# EXERCISE DESCRIPTION
The answer must be an exact copy of the lines from the one containing "Click the pipe elbow solid icon" through the last line of the records, with the pictures left out.

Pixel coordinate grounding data

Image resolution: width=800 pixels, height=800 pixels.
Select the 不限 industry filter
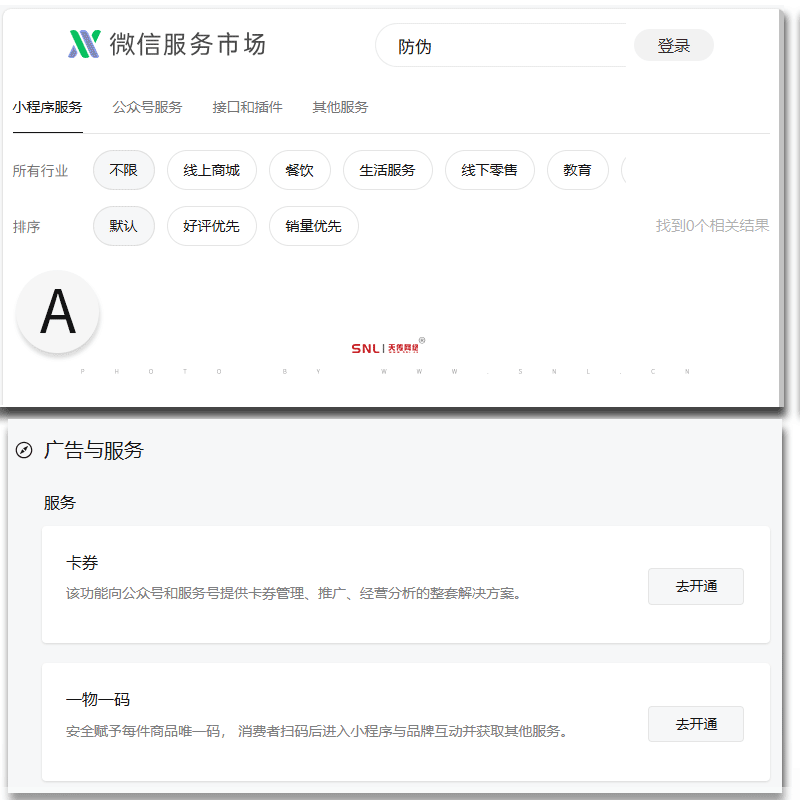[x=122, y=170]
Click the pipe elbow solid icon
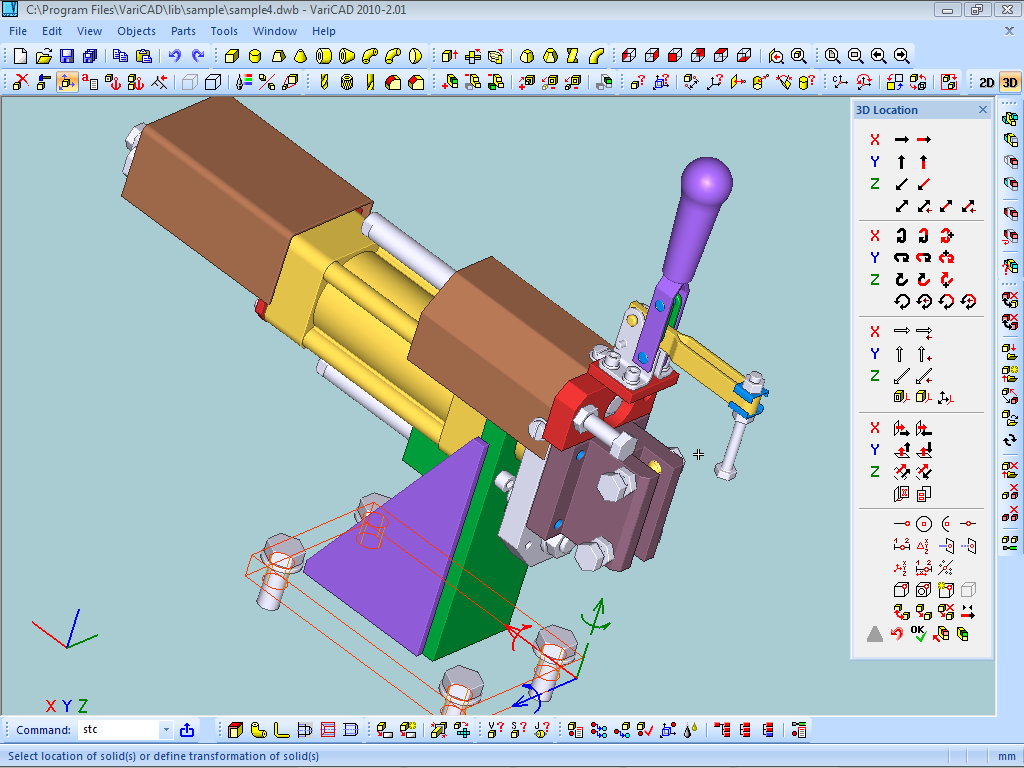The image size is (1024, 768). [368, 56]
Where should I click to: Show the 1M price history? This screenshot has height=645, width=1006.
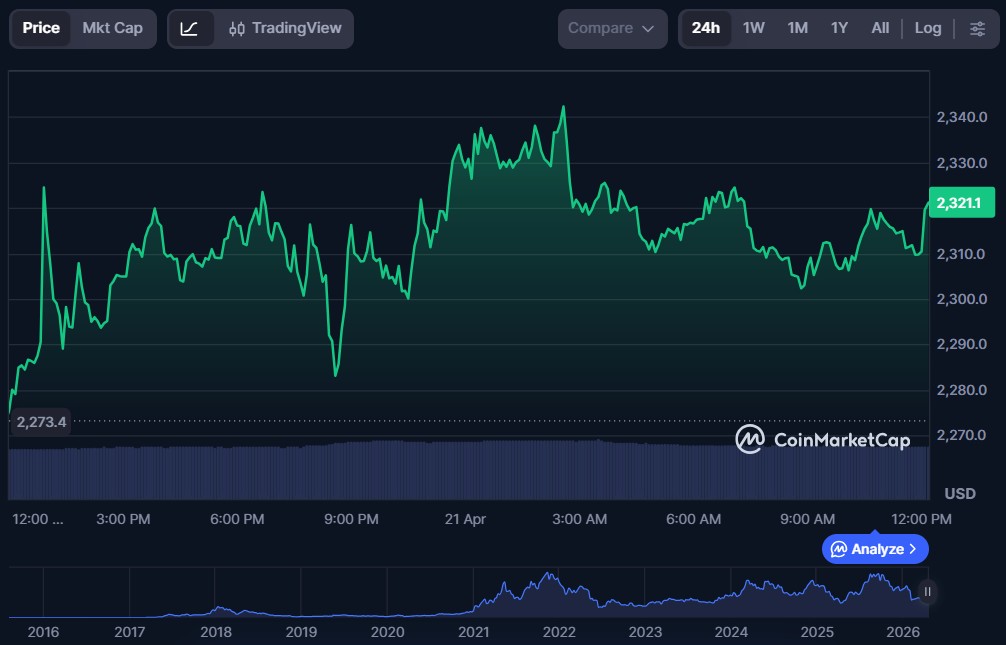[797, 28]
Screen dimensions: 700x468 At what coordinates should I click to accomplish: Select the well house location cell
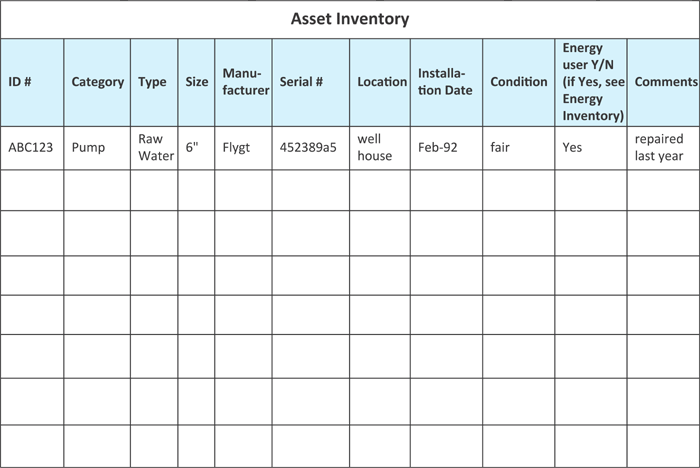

# EXERCISE OUTPUT
Click the pipe elbow solid icon
The image size is (1024, 768). [368, 56]
Where should I click to: Show the 1M price history? This screenshot has height=645, width=1006.
[797, 28]
Screen dimensions: 700x468 At what coordinates should I click to accomplish: Select the well house location cell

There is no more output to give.